E _t (x,y)＝E(x,y)+E _enha (x,y)-E _inhi (x,y) (13)

wherein E is _enha (x, y) represents the result of linear normalization of the azimuth response difference delta O (x, y) and is used for enhancing the contour pixel points; e (E) _inhi (x, y) represents the result of exponential normalization of the position response difference DeltaL (x, y; sigma) for suppressing background pixels.

4. The method for detecting road obstacle based on visual information flow partition projection coding model according to claim 3, wherein: sigma is set to 2.

5. The method for detecting road obstacle based on visual information flow partition projection coding model according to claim 3, wherein: and step three: an adaptive size sparse coding model is provided for refining the contour map E _t (x, y) carrying out pooling operation, realizing intelligent focusing on the outline features of the obstacle according to the image characteristics, and obtaining a pooling graph E representing the local features of the obstacle _s (x, y); the method comprises the following steps:

for the refined profile E obtained in the step two _t And (x, y), calculating an adaptive threshold value thresh according to a maximum inter-class variance method, binarizing and counting the proportion of the contour pixels, wherein the proportion is represented by a formula (14):

wherein,binarization of representative refined profileThe count (·) operation is used to count binary imagesThe number of middle pixel values 1;

then, calculating the size of a sparse kernel of the sparse coding model, selecting the shape of a sparse kernel window as a square window for simplifying calculation, and adaptively selecting the window size according to the outline pixel proportion description size, wherein the formula (15) is as follows:

wherein w is ₁ 、w ₂ 、w ₃ Representing sparse kernel window sizes of different sizes; thresh1 and thresh2 are used to measure the refined profile E _t Threshold parameters of sparseness according to E _t The relative sizes of the middle outline pixel proportion project and the threshold parameter are equal to the sparse kernel window size w _s Performing self-adaptive selection; adopting mirror symmetry method to refine contour map E before sparse coding _t Filling boundary pixels; for E _t Calculating an average value of all pixels in a window taking the average value as the center as sparse coding output of the pixel point, taking the window size as window moving step length, and realizing sparse expression of visual information in space, wherein the sparse expression is shown in a formula (16):

wherein w and h are respectively the lateral offset and the longitudinal offset, and w _s The size of the sparse nuclear window is also the window moving step length; floor (·) represents a rounding down function, E _s (x, y) is a pooled graph after the thinning process.
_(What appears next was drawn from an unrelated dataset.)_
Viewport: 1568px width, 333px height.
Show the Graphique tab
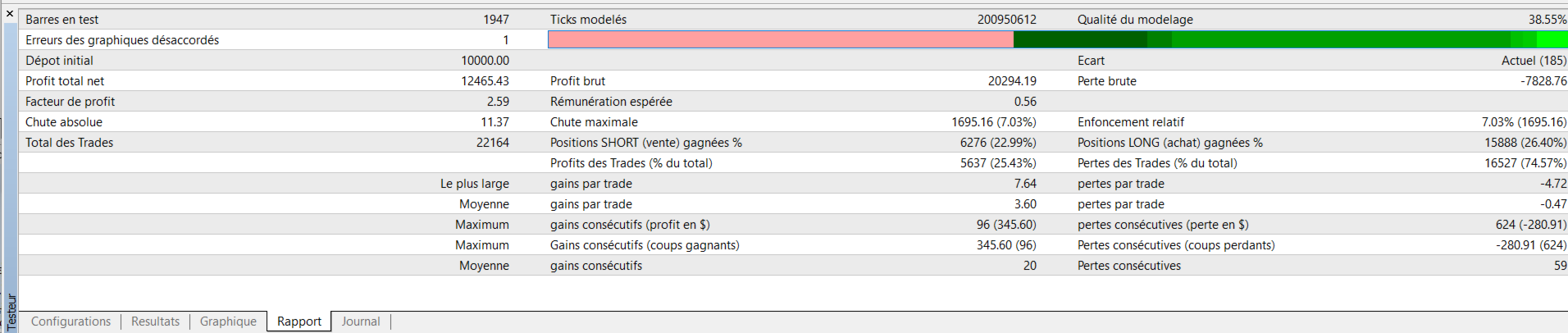[x=228, y=322]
6. The method for detecting road obstacle based on the visual information flow partition projection coding model according to claim 5, wherein: w (w) ₁ ＝3，w ₂ ＝5，w ₃ ＝7。
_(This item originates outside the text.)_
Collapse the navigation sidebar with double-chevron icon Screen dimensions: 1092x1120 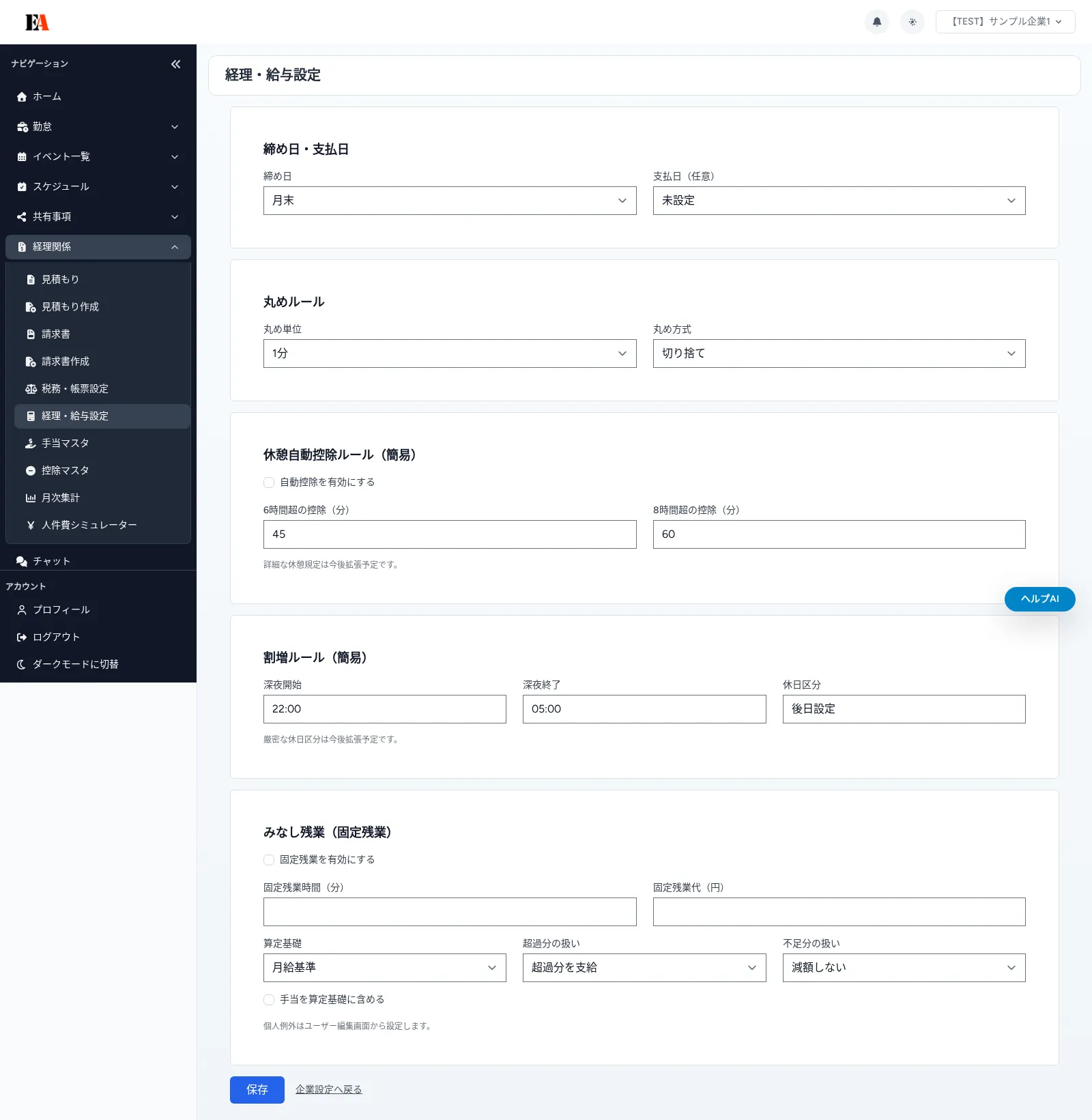tap(175, 64)
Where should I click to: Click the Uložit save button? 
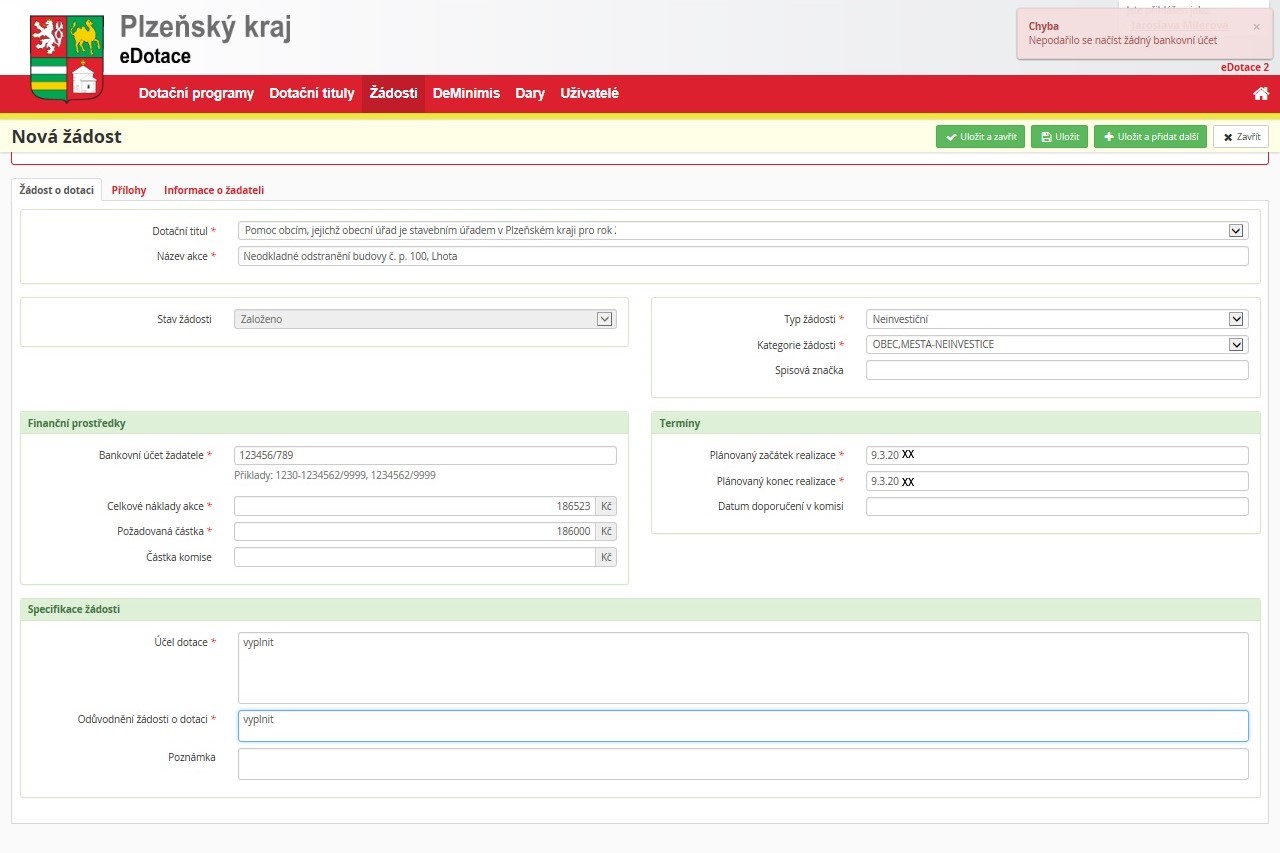coord(1059,137)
7. The method for detecting road obstacle based on the visual information flow partition projection coding model according to claim 5, wherein: thresh1=0.2, thresh2=0.1.
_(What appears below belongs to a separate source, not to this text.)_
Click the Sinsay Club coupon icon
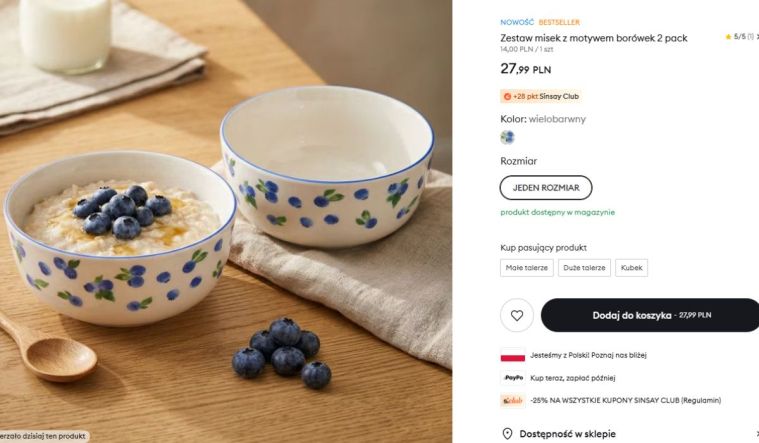 (x=513, y=401)
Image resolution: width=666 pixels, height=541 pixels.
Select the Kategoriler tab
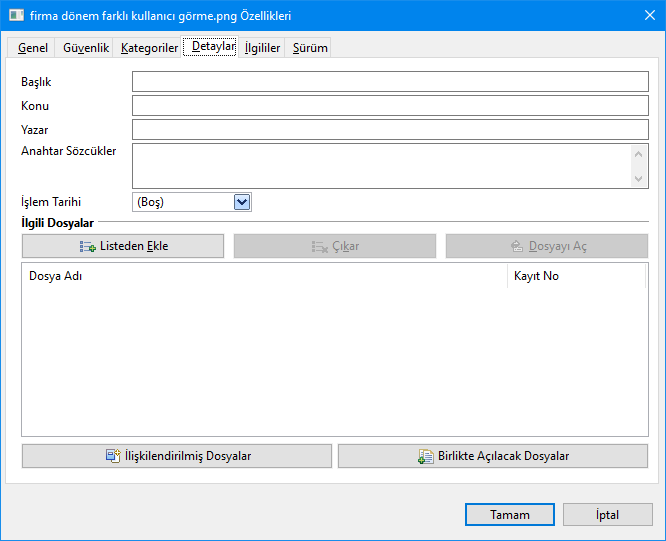point(149,48)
8. The method for detecting road obstacle based on the visual information flow partition projection coding model according to claim 5, wherein: and step four: feedback regulation mechanism simulating different brain regions of visual cortex and using pooling diagram E _s (x, y) correcting the topological projection profile map E (x, y) of the cross-view area, and fusing to obtain a final barrier profile result T (x, y); the method comprises the following steps:

pooling graph E obtained in step three _s And (x, y) feeding back to the V1 visual cortex in a cross-visual area mode, correcting the topological projection profile map E (x, y) obtained in the step one in a form of an adjustment coefficient, and obtaining a final barrier profile shape result T (x, y) through pixel-by-pixel multiplication and fusion, wherein the final barrier profile shape result T (x, y) is shown as a formula (17):

wherein, the size (·) represents a bilinear interpolation operation,the dimension of the pooled map amplified by bilinear interpolation operation is the same as that of the topological projection profile map.